*WORK REQUIRED*. In the entries below, which lines run from the one containing "The height and width of the screenshot is (1034, 1838)." to the one containing "You are a computer-use"? Copy exactly those lines, ends included, and no others.

*SUPPLIED MATERIAL*.
################

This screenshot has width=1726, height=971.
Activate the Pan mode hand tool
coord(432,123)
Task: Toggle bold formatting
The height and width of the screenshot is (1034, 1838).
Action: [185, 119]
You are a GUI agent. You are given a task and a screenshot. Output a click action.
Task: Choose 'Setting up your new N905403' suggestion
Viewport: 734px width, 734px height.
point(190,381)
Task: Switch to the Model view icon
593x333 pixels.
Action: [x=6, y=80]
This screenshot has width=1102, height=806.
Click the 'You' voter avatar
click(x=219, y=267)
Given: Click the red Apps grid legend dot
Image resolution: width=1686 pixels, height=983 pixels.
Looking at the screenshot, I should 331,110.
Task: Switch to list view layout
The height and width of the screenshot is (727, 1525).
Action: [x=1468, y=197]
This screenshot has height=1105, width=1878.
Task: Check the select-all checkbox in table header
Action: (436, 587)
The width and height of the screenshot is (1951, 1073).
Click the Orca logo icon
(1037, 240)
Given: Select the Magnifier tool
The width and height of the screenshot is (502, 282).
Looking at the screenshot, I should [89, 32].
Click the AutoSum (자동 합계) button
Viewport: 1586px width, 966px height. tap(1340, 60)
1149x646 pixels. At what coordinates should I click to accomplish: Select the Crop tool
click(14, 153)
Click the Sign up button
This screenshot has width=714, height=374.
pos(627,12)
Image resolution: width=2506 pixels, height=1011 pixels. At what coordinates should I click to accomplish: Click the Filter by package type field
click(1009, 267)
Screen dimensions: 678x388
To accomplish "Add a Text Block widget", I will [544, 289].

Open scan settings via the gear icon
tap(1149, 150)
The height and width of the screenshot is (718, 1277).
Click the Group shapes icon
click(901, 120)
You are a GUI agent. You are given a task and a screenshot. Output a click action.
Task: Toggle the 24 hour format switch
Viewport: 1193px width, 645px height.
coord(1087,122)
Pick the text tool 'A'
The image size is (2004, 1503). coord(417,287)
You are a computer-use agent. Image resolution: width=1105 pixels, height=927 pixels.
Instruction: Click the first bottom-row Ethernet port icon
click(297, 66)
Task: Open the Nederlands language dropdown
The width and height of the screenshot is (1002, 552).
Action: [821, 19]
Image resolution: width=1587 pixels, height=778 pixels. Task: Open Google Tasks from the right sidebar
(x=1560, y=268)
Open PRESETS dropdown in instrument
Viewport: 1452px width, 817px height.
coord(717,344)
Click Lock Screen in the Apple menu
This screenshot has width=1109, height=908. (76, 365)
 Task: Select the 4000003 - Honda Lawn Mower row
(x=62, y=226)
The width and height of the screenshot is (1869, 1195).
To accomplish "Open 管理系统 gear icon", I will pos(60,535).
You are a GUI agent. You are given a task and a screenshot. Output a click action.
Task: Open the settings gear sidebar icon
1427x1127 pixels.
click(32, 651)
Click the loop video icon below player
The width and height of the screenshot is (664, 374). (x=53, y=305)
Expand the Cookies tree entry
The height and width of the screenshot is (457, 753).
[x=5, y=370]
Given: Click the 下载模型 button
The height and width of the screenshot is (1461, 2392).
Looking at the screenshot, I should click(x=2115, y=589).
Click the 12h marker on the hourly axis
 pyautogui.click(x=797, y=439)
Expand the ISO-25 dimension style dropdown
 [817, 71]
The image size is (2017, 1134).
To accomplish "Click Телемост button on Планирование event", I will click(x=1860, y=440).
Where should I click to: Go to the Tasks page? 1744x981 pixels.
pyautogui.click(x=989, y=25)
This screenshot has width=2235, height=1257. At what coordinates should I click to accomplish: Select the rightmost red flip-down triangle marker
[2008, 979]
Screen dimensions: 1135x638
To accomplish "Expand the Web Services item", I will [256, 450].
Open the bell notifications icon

################

*ANSWER TO THE EXERCISE*.
The height and width of the screenshot is (1034, 1838).
Action: [185, 119]
You are a GUI agent. You are given a task and a screenshot. Output a click action.
Task: Choose 'Setting up your new N905403' suggestion
Viewport: 734px width, 734px height.
point(190,381)
Task: Switch to the Model view icon
593x333 pixels.
Action: [x=6, y=80]
This screenshot has width=1102, height=806.
Click the 'You' voter avatar
click(x=219, y=267)
Given: Click the red Apps grid legend dot
Image resolution: width=1686 pixels, height=983 pixels.
Looking at the screenshot, I should 331,110.
Task: Switch to list view layout
The height and width of the screenshot is (727, 1525).
Action: [x=1468, y=197]
This screenshot has height=1105, width=1878.
Task: Check the select-all checkbox in table header
Action: (436, 587)
The width and height of the screenshot is (1951, 1073).
Click the Orca logo icon
(1037, 240)
Given: Select the Magnifier tool
The width and height of the screenshot is (502, 282).
Looking at the screenshot, I should [89, 32].
Click the AutoSum (자동 합계) button
Viewport: 1586px width, 966px height. tap(1340, 60)
1149x646 pixels. At what coordinates should I click to accomplish: Select the Crop tool
click(14, 153)
Click the Sign up button
This screenshot has width=714, height=374.
pos(627,12)
Image resolution: width=2506 pixels, height=1011 pixels. At what coordinates should I click to accomplish: Click the Filter by package type field
click(1009, 267)
Screen dimensions: 678x388
To accomplish "Add a Text Block widget", I will [544, 289].

Open scan settings via the gear icon
tap(1149, 150)
The height and width of the screenshot is (718, 1277).
Click the Group shapes icon
click(901, 120)
You are a GUI agent. You are given a task and a screenshot. Output a click action.
Task: Toggle the 24 hour format switch
Viewport: 1193px width, 645px height.
coord(1087,122)
Pick the text tool 'A'
The image size is (2004, 1503). coord(417,287)
You are a computer-use agent. Image resolution: width=1105 pixels, height=927 pixels.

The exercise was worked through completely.